By providing my information below to the KPA-CAP subcommittee, I agree to participate as a Colleague Assistance Program provider who is willing to serve as a provider of psychological services to colleagues in distress. I agree to adhere to the following guidelines:

-maintain a valid license to practice psychology in Kentucky

-offer one free consultation session to KPA members to assess:

--the potential match of the relationship

--negotiate a fee and payment details

--discuss treatment goals

--address confidentiality issues

-offer services to non KPA psychologists although the one free session will not be expected

-accept at least one request per year

-supply the number of clients seen to the KPA-CAP committee annually

-notify the CAP committee when no longer able to remain on the provider list

I understand that:

-My name be listed on the KPA-CAP page of the KPA website to indicate that I am a willing provider of KPA-CAP services.

 

-Neither KPA nor the KPA-CAP committee will be making specific referrals.

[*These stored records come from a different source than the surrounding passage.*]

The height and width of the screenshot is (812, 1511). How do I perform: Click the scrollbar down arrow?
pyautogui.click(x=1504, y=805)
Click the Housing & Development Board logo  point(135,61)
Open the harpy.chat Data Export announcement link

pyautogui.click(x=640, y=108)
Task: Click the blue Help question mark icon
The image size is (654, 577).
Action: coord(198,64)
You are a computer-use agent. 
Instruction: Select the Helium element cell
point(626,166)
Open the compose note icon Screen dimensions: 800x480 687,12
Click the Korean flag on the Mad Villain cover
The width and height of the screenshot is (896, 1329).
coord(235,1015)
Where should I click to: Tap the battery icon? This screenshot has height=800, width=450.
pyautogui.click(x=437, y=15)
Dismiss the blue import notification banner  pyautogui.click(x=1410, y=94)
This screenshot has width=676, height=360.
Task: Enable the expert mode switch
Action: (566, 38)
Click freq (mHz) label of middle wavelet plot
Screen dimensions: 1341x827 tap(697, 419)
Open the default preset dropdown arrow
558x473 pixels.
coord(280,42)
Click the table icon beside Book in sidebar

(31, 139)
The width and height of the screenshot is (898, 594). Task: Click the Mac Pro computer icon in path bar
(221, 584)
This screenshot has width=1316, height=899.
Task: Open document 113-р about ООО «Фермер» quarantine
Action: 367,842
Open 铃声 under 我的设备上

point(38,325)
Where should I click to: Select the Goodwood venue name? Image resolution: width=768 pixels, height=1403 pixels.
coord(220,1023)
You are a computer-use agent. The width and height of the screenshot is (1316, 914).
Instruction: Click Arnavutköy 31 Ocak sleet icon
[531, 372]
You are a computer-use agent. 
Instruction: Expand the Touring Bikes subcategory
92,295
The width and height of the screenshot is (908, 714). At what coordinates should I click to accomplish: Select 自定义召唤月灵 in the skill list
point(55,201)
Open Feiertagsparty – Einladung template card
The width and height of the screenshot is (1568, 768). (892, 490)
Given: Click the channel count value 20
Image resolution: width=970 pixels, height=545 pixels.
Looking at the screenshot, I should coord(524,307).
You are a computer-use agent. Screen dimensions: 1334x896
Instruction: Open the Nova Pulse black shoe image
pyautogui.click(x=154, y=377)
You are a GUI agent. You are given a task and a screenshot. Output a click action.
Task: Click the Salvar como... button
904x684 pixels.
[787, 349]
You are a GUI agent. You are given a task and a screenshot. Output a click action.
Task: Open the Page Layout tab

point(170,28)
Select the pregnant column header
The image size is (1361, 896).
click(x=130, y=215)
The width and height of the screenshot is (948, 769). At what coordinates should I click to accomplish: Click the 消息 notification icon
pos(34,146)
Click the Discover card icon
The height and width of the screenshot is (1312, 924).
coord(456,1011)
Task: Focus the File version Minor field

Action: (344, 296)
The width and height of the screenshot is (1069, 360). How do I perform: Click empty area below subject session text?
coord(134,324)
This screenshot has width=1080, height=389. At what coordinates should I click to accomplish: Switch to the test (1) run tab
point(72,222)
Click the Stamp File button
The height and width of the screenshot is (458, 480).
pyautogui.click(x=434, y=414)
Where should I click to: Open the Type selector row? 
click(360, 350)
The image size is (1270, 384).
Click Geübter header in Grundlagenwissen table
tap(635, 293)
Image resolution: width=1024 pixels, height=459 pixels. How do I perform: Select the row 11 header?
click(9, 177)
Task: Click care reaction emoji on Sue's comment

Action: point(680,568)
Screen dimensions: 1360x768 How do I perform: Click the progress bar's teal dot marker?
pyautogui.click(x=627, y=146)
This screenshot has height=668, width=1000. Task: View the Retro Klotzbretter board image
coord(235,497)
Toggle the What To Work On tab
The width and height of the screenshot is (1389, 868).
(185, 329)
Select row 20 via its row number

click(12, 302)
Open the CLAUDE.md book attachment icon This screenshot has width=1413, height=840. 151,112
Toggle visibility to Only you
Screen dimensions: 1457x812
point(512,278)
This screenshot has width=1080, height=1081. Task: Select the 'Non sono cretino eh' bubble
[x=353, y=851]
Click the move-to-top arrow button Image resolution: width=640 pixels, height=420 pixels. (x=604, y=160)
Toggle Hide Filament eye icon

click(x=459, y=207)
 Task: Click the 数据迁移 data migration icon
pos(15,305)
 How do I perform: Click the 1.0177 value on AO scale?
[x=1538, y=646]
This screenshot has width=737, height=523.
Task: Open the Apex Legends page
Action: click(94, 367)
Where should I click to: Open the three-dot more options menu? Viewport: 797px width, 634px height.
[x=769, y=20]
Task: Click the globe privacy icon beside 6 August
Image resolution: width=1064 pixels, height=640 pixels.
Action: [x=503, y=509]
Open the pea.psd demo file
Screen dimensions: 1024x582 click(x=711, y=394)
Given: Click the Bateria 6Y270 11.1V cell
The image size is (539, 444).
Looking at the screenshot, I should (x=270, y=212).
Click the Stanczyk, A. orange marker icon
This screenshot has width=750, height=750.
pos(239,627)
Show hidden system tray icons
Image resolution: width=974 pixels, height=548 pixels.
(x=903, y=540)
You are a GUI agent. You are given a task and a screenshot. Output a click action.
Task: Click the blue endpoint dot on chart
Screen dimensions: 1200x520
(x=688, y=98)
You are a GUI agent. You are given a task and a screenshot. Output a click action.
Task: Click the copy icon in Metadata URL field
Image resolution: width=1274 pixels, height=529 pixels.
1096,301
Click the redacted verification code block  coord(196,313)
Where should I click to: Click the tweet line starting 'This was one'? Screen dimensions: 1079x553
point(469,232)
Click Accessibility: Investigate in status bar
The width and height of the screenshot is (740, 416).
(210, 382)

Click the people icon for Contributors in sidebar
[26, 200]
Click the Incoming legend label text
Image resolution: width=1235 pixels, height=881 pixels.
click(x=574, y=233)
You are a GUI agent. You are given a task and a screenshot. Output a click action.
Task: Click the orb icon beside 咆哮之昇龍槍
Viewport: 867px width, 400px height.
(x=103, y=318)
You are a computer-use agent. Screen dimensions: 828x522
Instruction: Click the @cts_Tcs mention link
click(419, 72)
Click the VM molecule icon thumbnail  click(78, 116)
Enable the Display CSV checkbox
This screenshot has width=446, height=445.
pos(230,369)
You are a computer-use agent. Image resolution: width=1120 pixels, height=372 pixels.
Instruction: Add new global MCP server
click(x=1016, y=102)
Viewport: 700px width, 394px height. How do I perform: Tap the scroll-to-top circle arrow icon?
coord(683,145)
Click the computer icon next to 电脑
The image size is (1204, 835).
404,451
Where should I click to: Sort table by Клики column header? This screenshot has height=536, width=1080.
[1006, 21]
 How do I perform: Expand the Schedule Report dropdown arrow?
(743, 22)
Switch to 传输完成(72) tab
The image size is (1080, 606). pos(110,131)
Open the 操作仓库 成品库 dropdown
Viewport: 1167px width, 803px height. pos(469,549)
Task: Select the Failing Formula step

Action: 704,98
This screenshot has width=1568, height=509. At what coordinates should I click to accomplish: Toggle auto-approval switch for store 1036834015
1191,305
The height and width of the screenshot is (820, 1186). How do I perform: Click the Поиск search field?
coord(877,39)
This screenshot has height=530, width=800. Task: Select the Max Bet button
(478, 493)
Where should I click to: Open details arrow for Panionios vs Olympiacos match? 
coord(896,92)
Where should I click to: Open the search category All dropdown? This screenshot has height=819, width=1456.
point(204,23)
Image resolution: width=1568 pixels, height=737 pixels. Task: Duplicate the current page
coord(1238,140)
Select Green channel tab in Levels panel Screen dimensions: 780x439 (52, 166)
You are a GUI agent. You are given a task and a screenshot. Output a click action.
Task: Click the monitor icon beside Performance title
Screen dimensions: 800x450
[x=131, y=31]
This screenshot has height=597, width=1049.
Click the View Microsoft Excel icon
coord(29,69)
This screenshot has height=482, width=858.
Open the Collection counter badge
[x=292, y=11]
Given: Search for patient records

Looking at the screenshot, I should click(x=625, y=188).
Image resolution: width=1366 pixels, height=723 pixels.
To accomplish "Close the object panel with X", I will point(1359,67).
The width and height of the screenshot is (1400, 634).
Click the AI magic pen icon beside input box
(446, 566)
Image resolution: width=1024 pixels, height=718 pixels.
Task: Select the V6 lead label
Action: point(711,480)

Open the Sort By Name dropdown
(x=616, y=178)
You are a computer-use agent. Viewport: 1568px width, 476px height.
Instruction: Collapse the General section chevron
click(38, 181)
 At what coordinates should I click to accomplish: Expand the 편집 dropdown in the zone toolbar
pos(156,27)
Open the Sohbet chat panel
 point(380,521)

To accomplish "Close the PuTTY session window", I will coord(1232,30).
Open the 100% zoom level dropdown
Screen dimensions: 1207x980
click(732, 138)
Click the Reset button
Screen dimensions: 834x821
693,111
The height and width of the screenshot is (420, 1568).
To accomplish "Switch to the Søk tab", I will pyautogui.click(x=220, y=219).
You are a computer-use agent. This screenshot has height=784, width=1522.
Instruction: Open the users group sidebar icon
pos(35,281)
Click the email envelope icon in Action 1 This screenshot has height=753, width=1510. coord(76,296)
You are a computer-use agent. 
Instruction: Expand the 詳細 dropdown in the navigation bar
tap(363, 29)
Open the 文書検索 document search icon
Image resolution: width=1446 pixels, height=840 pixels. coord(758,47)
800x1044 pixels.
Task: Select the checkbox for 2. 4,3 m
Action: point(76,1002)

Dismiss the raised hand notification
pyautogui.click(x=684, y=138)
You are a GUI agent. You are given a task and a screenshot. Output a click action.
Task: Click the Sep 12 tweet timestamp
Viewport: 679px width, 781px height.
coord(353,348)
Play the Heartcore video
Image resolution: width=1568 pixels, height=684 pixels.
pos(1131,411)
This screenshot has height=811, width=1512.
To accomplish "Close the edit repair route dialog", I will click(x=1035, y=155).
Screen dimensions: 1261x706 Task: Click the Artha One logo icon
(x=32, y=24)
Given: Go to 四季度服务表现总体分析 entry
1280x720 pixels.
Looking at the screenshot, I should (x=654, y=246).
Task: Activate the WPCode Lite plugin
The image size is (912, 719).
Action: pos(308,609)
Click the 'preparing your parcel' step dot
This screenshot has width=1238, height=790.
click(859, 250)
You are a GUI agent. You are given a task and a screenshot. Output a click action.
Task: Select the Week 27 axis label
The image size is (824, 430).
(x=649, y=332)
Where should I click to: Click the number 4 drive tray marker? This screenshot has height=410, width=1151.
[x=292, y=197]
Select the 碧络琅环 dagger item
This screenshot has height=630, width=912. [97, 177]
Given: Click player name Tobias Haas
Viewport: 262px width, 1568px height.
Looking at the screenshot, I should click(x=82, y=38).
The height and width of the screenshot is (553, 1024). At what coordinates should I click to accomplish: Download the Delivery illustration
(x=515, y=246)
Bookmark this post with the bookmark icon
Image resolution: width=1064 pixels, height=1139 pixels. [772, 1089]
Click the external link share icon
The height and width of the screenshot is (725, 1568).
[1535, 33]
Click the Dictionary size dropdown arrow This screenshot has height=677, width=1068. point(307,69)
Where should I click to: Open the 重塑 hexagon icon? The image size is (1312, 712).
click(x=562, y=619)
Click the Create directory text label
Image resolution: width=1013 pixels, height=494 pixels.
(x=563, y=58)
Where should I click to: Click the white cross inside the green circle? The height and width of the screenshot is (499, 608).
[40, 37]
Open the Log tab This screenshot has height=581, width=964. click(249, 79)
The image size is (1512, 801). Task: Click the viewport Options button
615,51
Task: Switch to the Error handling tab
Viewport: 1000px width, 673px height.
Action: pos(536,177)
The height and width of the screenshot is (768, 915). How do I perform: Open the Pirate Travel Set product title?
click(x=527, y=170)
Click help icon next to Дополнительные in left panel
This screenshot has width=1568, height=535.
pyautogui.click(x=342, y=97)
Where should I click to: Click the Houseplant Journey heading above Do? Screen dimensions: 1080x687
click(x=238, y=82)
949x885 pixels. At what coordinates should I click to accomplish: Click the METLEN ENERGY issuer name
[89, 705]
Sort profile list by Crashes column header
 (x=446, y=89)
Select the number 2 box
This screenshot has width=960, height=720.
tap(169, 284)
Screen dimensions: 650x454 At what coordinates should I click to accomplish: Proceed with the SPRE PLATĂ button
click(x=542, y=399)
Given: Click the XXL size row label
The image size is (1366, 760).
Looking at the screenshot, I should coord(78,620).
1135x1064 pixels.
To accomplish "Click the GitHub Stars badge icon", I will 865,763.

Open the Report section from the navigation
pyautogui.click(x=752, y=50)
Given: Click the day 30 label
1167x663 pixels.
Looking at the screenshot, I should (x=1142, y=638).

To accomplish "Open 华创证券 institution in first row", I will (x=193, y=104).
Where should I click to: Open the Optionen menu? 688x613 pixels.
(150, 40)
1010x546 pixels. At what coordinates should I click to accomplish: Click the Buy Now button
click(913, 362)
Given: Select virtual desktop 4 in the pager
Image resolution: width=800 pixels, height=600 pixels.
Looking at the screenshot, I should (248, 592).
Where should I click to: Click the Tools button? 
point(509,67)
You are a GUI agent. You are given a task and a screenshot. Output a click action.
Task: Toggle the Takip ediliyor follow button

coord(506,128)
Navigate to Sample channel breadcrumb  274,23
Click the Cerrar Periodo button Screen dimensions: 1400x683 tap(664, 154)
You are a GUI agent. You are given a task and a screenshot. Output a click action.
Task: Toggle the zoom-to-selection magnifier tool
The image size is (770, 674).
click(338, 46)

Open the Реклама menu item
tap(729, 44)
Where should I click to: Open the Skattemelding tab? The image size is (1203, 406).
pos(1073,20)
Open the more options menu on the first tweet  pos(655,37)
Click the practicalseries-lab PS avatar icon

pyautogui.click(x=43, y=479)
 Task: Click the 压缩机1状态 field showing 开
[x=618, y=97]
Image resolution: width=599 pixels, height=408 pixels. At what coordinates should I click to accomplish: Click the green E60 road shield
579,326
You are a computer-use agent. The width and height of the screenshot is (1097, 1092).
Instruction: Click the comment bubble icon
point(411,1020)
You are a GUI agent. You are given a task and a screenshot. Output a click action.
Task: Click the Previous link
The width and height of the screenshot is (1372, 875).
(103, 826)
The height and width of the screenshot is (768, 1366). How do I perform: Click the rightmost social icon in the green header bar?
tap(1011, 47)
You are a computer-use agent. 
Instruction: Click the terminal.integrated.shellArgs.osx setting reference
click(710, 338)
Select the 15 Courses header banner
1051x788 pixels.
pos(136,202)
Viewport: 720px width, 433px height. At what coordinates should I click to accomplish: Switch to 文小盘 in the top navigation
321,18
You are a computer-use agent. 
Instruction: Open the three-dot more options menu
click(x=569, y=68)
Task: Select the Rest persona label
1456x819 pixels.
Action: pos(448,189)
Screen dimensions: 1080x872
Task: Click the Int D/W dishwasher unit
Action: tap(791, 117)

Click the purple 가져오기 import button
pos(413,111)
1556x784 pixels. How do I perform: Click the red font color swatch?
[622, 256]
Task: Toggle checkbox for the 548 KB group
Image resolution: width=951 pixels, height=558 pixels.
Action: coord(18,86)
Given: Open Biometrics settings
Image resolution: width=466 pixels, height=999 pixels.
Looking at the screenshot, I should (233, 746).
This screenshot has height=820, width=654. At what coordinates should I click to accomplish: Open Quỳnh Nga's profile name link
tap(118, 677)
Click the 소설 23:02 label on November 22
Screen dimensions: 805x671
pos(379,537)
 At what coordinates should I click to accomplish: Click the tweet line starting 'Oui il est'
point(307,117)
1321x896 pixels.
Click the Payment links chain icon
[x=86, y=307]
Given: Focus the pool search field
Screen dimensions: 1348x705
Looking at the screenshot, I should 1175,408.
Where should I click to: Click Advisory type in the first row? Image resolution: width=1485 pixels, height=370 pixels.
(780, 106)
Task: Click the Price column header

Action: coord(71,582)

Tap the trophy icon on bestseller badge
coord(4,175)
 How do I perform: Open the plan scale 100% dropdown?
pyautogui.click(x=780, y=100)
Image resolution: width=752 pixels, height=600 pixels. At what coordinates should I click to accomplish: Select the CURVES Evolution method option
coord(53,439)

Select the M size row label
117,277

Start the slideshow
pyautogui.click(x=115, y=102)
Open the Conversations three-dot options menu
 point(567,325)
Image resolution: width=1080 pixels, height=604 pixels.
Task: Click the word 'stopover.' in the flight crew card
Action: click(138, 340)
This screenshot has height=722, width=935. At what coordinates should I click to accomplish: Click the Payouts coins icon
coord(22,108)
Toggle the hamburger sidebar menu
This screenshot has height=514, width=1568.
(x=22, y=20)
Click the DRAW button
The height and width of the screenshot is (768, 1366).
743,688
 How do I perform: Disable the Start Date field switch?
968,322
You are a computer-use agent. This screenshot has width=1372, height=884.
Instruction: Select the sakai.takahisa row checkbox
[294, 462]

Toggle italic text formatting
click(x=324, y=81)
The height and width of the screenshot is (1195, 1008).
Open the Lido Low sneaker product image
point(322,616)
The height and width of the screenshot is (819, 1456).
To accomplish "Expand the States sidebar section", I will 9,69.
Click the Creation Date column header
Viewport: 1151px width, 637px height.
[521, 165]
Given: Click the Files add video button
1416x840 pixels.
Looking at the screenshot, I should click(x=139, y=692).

All contacts and resulting therapeutic relationships will be initiated by the client directly with the potential provider, thus insuring confidentiality.

 

-Neither KPA nor the KPA-CAP committee will hold any legal responsibility or professional liability if a conflict with a client occurs. My professional liability insurance will be expected to cover any unresolved complaints.

 

-Neither KPA nor the KPA-CAP committee are affiliated with the Kentucky Licensing Board in any way. KPA-CAP does not accept mandated referrals by the state board and KPA-CAP providers do NOT share any information with the state board.

 

-There is detailed information about CAPs in general and KPA-CAP participation on the KPA-CAP page of the KPA website which I may access if desired.